[Your instructions] Take from the data every line in which the word "agent" is found.

---------- Dataset records ----------

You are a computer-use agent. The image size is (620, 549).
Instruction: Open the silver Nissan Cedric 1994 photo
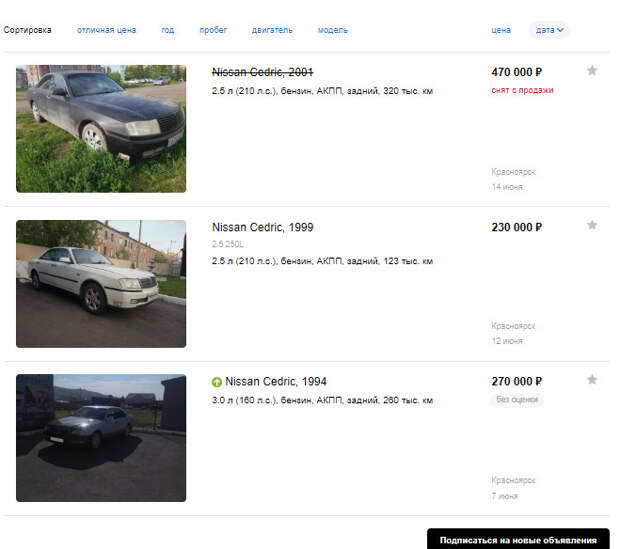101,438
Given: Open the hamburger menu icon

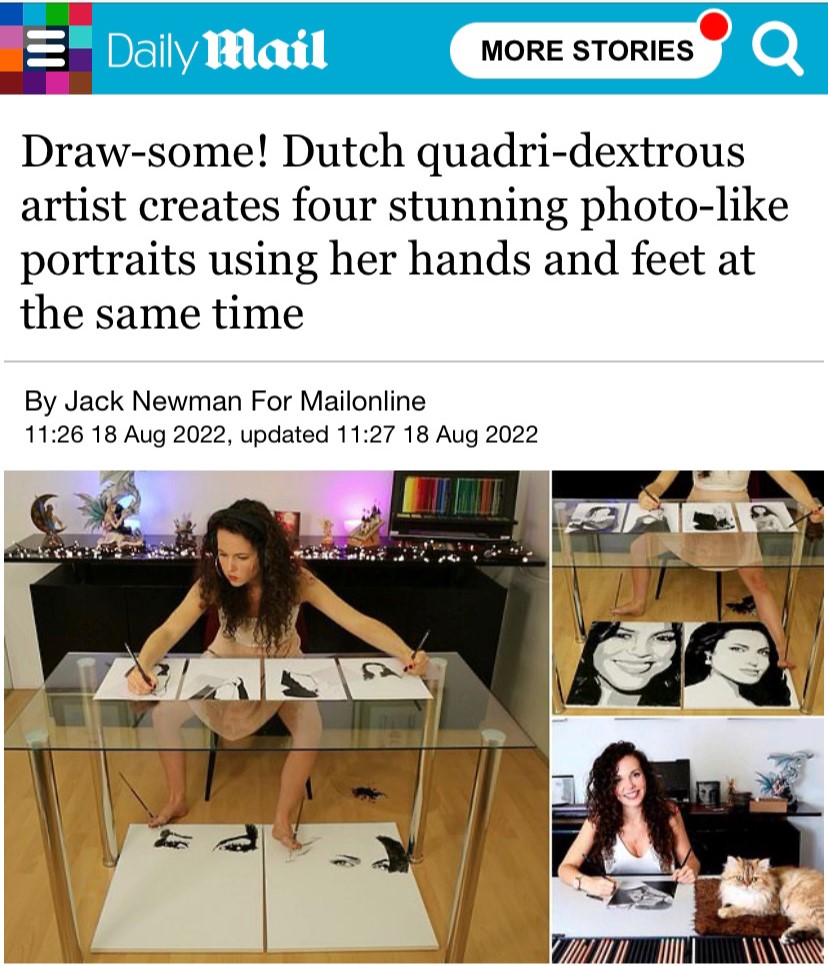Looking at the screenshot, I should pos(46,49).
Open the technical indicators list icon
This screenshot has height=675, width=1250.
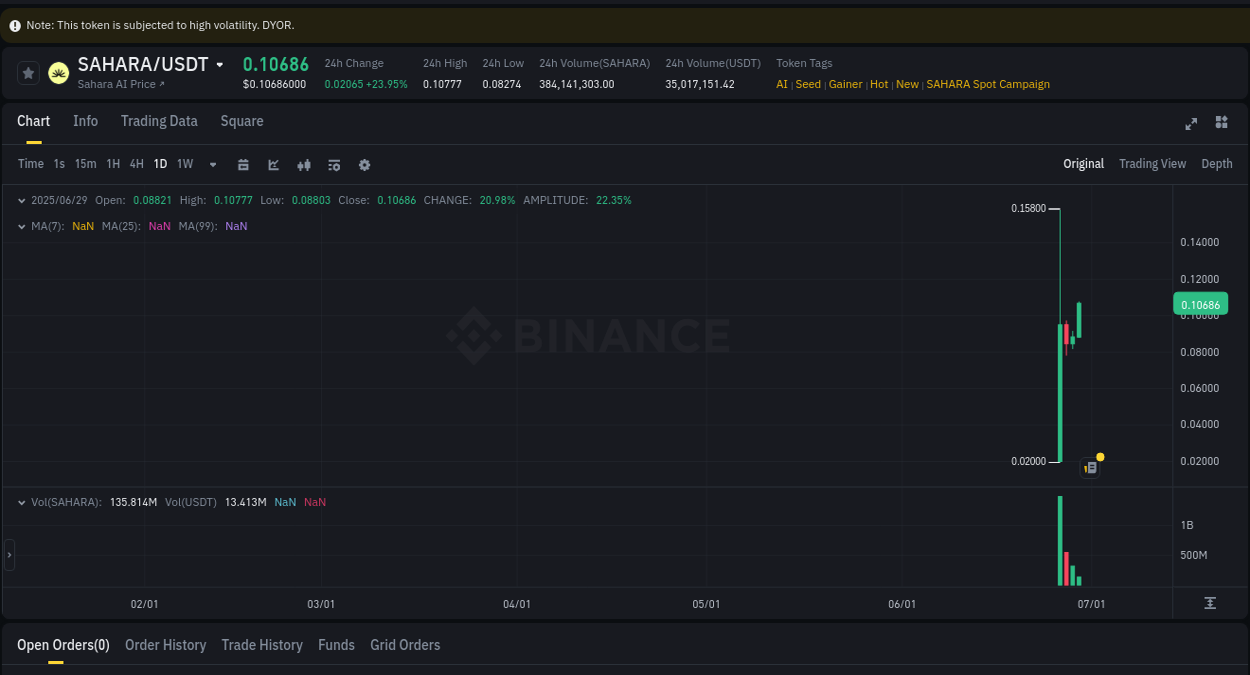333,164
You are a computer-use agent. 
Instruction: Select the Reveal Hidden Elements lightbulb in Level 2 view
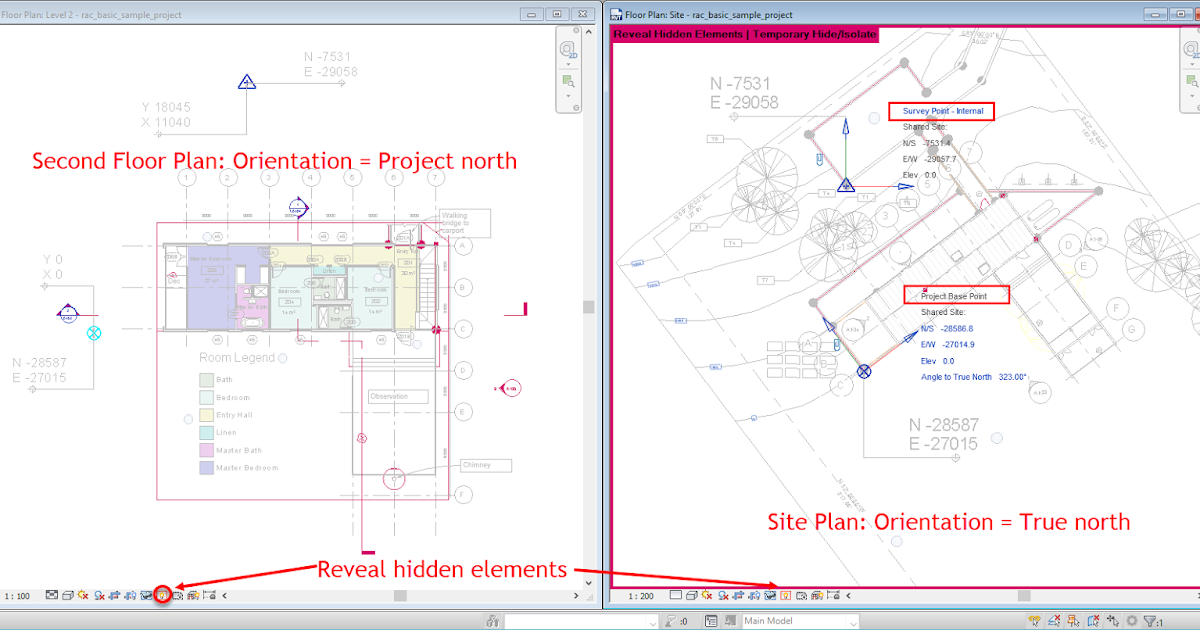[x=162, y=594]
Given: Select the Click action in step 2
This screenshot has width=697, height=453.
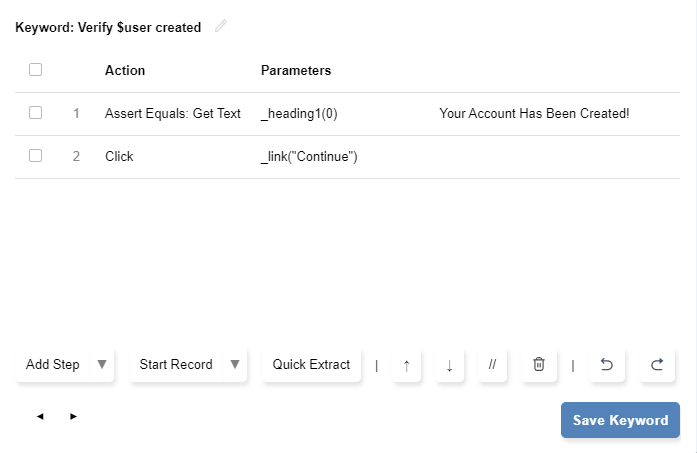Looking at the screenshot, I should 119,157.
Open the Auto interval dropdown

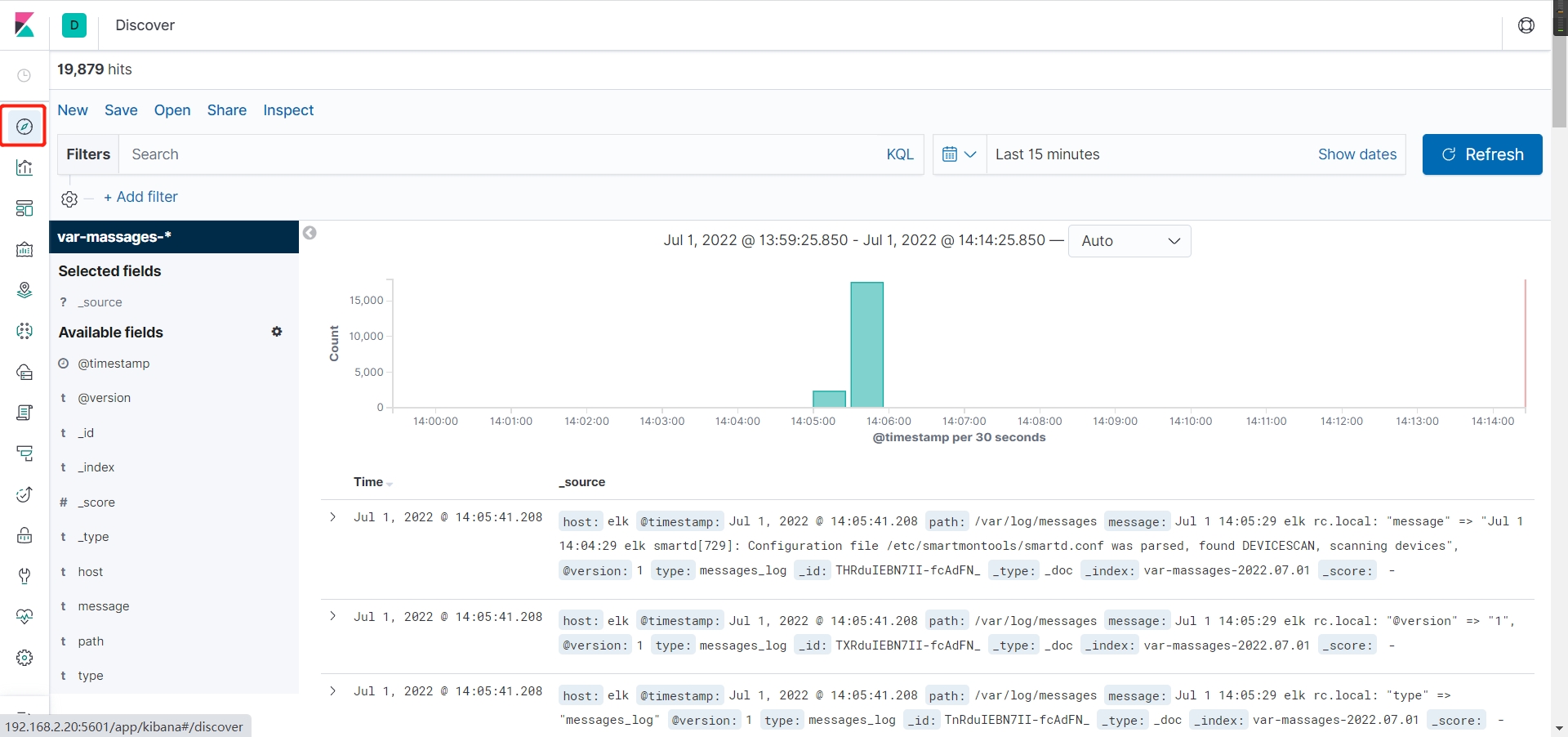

----------

[Exercise answer]
You are a computer-use agent. The image size is (620, 549).
You are a computer-use agent. 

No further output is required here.